Abstract:
Tamarind (Tamarindus indica L.) is an abundantly found underutilized fruit tree in the
Dry Zone, Sri Lanka. However, most of the fruits go to waste due to a lack of technologies
for processing and storage. This study was conducted to reduce postharvest losses of
tamarind fruits and production of value-added ready-to-use mix spice cubes for culinary
purposes. Fat, crude fiber, ash and moisture content, pH, total soluble solids (TSS),
colour, and total phenolic content (TPC) were determined. Sensory evaluation was
done using the five-point hedonic scale with tested attributes of appearance, colour,
aroma, texture, taste, mouth feel, dissolvability, spiciness, and overall acceptability.

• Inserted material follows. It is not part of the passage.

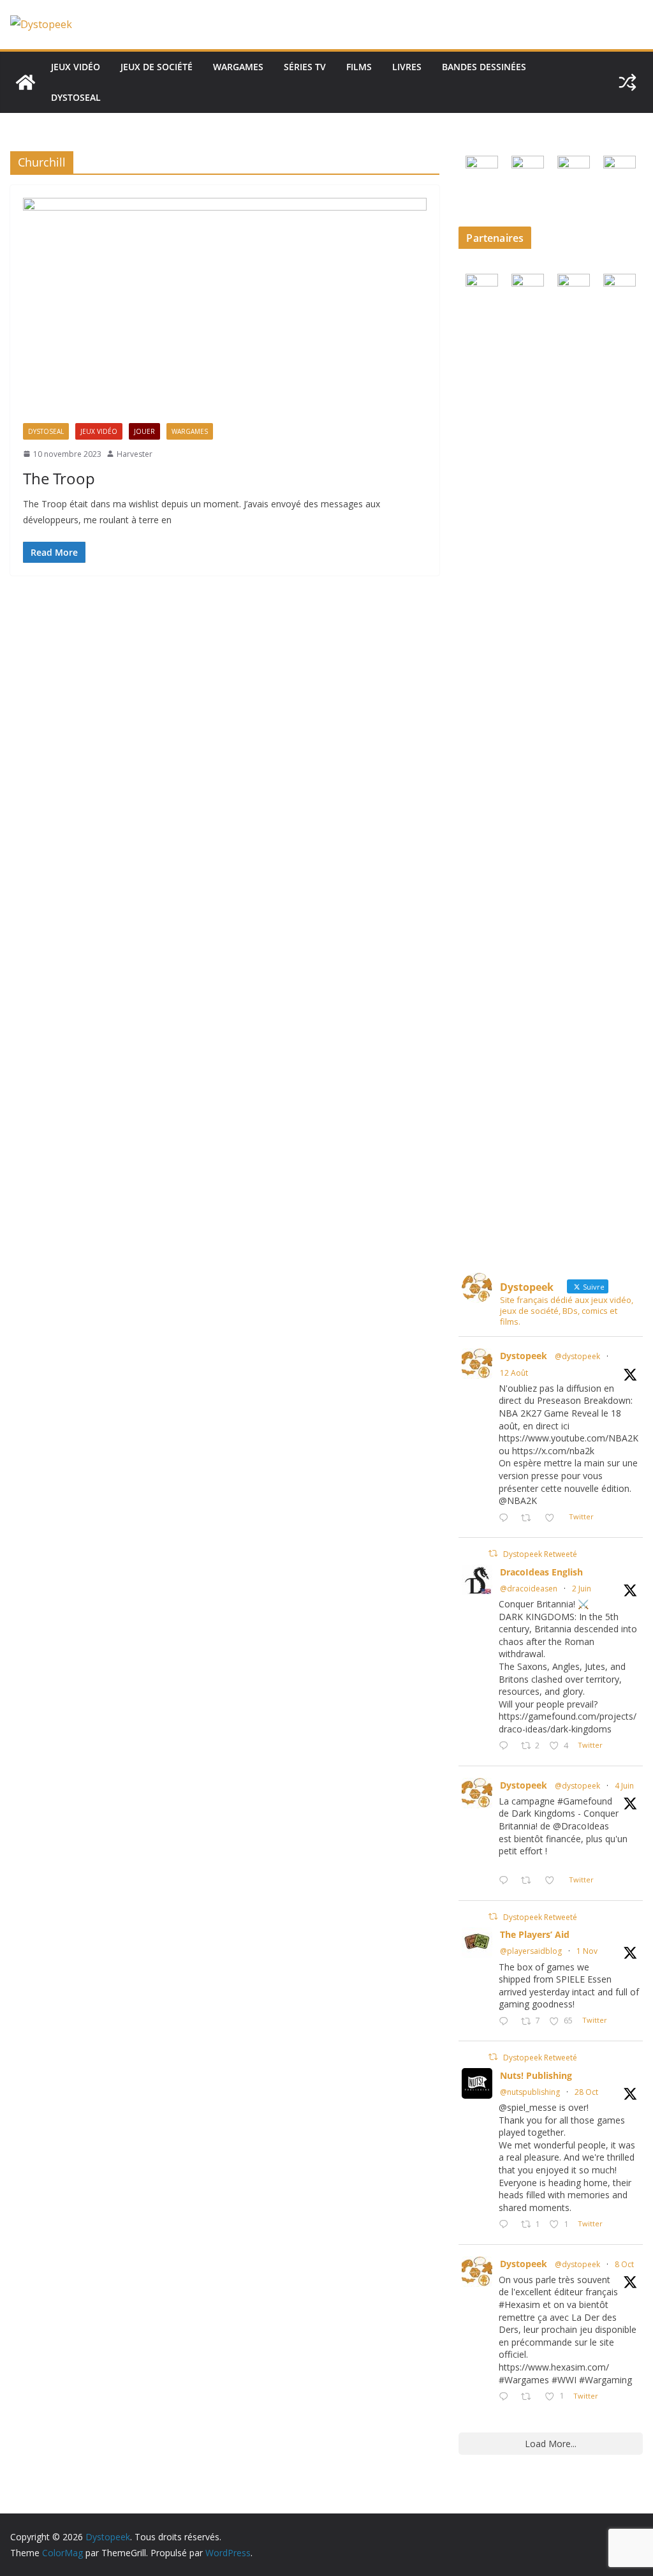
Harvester (134, 454)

Three cubes and spice mixture were prepared according to the weight proportions,
namely T1 (tamarind pulp 25: salt 1: spice mixture 2), T2 (tamarind pulp 25: salt 1: spice
mixture 3), and T3 (tamarind pulp 25: salt 1: spice mixture 5). The spice mixture was
prepared by mixing coriander 40: black pepper 10: cumin 10: red chili 6: garlic 3. The
microbiological stability (total plate count) of the final product, which was packed (PP
pouches (55 μg)) and stored under ambient conditions (32 ± 2 oC/ RH 65-75%) was also
determined. The T3 sample cubes had significantly (p<0.05) higher moisture content
(16.11±1.71%), crude fiber (5.65±0.62%), pH (3.12±0.36), fat content (2.65±0.47%) and
colour variation (31.60±0.93). However, ash content (9.82 ± 0.96%) was significantly
(p<0.05) higher in the T1 cubes, whereas TPC (0.39±0.15 mg GAE/g) was higher in the
T2 sample and TSS (3.37±0.21) was lower in T2 sample. According to the results, it
can be concluded that the T3 cubes significantly (p<0.05) differ from the T1 and T2
cubes in terms of moisture content, crude fiber, pH, fat content, colour variation and
sensory attributes. As well, T3 cubes have a greater shelf life for the tested period of
four months than other samples under evaluated conditions. Further studies should be
conducted to determine the texture development of cubes.